The Postmodernist movement in the contemporary humanities is qualified as the third episode in the history of rivalry of the two Western cultural traditions – the rhetorical one (expressing what B. Pascal has called esprit de l'finesse) and the philosophical one (expressing esprit de la geometrie). The first episode of this confrontation took place in the antiquity and the second one in the Renaissance. While the mainstream of postmodernist theory is in contact with the classical rhetorical tradition only indirectly, basing itself on the structuralist and poststructuralist theory of literature, H. White’s postmodernist theory of historiography borrows directly from this tradition. Because of the ancient tradition of conceiving the historiography as a special application of the art of rhetoric, H. White’s theory can be interpreted as the restoration of the rhetorical Historik (theory of historiography). H. White, however, accepts not the classical (“logicist”) conception of language, treating tropes as mere ornatum, but the “poetical” or “romantic'” conception, going back to G. Vico and F. Nietzsche, and acknowledging “the primacy of metaphor”. So the traditional rhetorical conception of text (going from inventio to ornatum and pronuntiatio) is turned over and the topics are transformed into the tropics.

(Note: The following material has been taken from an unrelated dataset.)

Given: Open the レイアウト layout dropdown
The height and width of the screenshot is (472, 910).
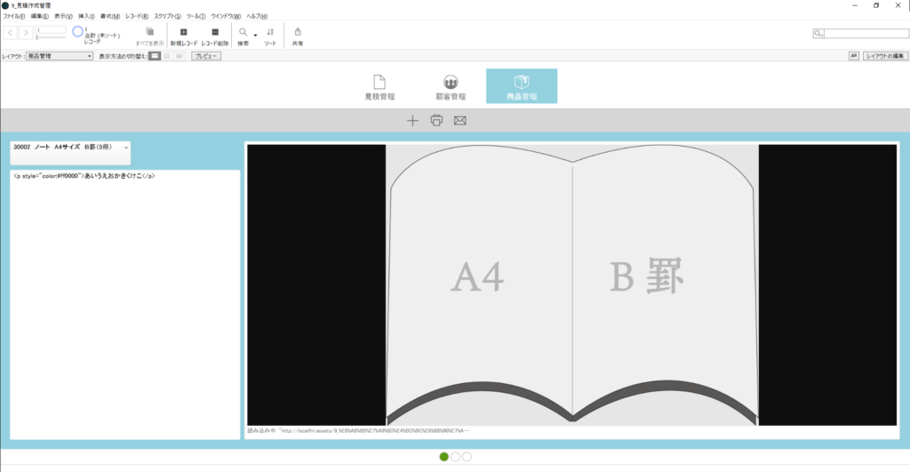Looking at the screenshot, I should 60,56.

H. White’s promotion of irony to the most prominent “master trope” and the professed autoirony is considered as well taken: Because H. White’s theory is based on the metaphorical application of the traditional (“logicist”) concepts of metaphor and other tropes, it deserves irony and autoirony very much. The autoironic (and by the same non-serious, playful) relativism of H. White is considered as representative for postmodernism, as neorhetoric and neosophistry of the established modern Western humanitarian academic mandarins, and as distinguished from the “serious” classical relativism legitimating Machiavellian attitudes in practical public life.